The quiet, treasured secret comes in the time before all hell breaks loose, before you're trying to run down the bank to avoid a snag or just holding on and praying. It's the clarity of purpose. More precisely, the clarity through purpose. You're there to catch a fish, all your practice and experience has brought about a confidence and a purity of thought that lets you make a thousand little decisions, and execute them in nearly the blink of an eye. Autopilot in the best sense of the term, it's a state that comes about precious few other times in life.
While we've set the apex of angling on the catching of that one perfect fish (it is that one thought that keeps most of us going back, after all), there are no real ramifications associated with not doing so. The goal is there in all its lauded enchantment, but nobody is going to starve, the universe will not cease to expand, if we fail to achieve. So even with all the pressure and anxiety we place upon ourselves, it's just a damn fish. There's a joy of freedom in that too. Take a breath, set your feet, and let 'er rip.
It has taken years and many fish, but I more often look forward to the intensity of the hunt and the purity that it brings now. The foreplay. That moment when it all comes together and you somehow know, you can be certain, that a fish will soon come. You cover water, you cast and wade, until, all at once, through some magic of proprioception and memory, you just know it's going to come together. The cast unfurls before you, and you can almost see it before it happens. The fish will be there.

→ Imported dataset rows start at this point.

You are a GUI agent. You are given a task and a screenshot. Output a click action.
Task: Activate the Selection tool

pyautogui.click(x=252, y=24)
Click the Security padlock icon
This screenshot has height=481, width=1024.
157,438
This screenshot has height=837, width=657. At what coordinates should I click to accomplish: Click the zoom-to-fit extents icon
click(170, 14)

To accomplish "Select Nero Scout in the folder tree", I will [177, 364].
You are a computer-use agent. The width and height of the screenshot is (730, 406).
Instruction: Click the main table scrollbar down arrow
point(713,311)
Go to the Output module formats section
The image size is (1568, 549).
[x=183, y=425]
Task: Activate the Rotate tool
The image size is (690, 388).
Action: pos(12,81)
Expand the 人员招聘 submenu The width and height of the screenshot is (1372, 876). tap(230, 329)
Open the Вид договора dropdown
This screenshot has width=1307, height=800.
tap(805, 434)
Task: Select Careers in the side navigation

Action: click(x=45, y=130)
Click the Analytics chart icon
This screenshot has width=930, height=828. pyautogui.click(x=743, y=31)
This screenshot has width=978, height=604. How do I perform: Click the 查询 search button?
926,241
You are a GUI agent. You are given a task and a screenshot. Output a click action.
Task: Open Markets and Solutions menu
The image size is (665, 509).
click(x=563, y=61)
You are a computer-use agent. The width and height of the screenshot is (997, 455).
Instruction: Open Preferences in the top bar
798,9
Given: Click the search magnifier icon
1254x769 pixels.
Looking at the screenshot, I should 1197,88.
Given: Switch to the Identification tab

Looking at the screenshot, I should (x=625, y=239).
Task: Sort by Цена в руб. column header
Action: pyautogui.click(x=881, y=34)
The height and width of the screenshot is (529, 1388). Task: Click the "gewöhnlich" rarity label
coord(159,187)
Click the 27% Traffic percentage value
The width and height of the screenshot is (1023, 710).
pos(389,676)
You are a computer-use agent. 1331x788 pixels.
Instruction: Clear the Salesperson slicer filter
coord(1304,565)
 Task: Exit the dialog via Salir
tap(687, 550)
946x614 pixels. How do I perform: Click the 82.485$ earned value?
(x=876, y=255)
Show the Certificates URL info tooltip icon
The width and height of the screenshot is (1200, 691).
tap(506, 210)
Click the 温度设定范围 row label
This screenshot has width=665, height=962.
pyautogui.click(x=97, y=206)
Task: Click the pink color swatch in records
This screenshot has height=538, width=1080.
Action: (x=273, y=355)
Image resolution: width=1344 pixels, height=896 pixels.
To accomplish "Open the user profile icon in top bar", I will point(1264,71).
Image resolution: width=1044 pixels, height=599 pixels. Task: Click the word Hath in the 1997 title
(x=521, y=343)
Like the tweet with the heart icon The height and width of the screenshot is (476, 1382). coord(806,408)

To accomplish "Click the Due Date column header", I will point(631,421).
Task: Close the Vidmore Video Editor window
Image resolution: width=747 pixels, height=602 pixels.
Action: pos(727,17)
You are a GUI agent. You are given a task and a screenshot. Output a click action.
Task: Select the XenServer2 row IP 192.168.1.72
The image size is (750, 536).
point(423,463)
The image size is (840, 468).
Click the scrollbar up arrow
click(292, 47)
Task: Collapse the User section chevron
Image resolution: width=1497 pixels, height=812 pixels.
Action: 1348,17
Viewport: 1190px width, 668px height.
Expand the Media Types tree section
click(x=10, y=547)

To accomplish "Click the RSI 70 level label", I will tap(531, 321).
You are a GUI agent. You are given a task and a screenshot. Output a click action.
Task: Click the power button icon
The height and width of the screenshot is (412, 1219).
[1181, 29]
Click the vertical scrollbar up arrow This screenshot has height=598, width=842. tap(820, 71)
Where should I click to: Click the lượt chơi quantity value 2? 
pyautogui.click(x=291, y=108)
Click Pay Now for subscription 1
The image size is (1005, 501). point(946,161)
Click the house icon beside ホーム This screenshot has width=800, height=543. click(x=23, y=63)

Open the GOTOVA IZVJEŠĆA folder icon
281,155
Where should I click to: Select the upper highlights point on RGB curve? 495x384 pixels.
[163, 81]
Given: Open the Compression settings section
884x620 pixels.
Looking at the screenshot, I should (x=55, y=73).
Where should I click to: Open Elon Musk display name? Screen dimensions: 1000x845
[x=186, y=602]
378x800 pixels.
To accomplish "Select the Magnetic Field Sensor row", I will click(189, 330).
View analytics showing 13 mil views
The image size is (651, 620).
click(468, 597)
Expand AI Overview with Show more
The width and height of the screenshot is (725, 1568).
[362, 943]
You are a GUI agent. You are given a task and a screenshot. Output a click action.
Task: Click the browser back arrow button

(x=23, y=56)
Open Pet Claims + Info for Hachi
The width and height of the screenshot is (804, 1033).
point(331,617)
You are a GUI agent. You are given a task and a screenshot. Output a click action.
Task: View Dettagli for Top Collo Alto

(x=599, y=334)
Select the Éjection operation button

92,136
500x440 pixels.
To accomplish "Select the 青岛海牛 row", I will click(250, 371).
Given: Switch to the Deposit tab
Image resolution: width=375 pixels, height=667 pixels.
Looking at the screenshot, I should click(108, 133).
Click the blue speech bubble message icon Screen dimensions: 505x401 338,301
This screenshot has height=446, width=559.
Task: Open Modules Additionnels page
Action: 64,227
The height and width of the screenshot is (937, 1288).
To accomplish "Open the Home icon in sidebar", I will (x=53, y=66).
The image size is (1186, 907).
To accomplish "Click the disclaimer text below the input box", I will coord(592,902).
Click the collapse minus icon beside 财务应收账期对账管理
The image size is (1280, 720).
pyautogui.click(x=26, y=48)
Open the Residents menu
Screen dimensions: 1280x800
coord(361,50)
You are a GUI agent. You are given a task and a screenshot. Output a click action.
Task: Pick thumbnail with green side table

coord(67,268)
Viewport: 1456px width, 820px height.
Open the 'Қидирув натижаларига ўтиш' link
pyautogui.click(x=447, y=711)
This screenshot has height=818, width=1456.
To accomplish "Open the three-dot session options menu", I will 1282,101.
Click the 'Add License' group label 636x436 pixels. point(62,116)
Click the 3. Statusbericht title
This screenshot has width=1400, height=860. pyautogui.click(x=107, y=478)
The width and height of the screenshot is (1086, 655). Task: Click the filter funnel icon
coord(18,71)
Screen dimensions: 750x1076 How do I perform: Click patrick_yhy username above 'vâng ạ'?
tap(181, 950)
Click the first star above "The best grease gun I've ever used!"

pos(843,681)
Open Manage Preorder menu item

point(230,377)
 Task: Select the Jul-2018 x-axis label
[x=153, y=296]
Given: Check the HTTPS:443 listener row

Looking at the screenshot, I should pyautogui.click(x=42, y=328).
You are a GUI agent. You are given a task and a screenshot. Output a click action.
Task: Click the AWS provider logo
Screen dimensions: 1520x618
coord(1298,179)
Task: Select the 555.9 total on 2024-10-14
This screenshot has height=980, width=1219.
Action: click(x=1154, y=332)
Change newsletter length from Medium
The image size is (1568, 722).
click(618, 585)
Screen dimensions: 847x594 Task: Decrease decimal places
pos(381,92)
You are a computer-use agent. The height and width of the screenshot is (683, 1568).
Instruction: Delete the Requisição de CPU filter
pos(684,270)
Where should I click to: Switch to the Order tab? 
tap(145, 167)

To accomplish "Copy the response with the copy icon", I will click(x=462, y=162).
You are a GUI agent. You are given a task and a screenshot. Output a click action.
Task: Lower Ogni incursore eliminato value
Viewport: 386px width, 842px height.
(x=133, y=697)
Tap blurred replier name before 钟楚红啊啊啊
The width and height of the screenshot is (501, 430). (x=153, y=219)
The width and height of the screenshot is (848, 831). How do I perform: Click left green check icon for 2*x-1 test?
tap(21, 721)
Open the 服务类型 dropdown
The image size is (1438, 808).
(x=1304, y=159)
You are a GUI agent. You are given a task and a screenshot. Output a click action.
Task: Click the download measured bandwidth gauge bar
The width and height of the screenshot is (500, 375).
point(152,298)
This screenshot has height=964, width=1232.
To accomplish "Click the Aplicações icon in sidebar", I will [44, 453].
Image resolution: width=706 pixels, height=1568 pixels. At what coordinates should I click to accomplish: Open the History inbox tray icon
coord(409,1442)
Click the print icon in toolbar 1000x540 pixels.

Whether it is simply a trick of the mind that we forget all the times it doesn't happen, or we can actually acquire enough touch, enough clarity, to actually see a memory nanoseconds before it happens, I do not know.
I was a musician in a former life, a horn player with a group that continues to perform on a national stage in front of tens of thousands of fans every year. It was there, playing with those guys, that I first experienced this pure clarity and righteous confidence that comes with tiny moments of flirting with perfection. As long as we loved what we were doing, as long as we trusted each other implicitly, that moment would come when the tunnel vision set in, when everything else disappeared and the autopilot kicked in, and there was but one goal to strive for in life. Deep in the groove.
That moment comes for me in fishing streams and small rivers now. The relationship between angler and fish has replaced that of the one between musicians and fans. When it all comes together, when that moment comes and you can feel the fish rising out of the darkness, there is little more pure.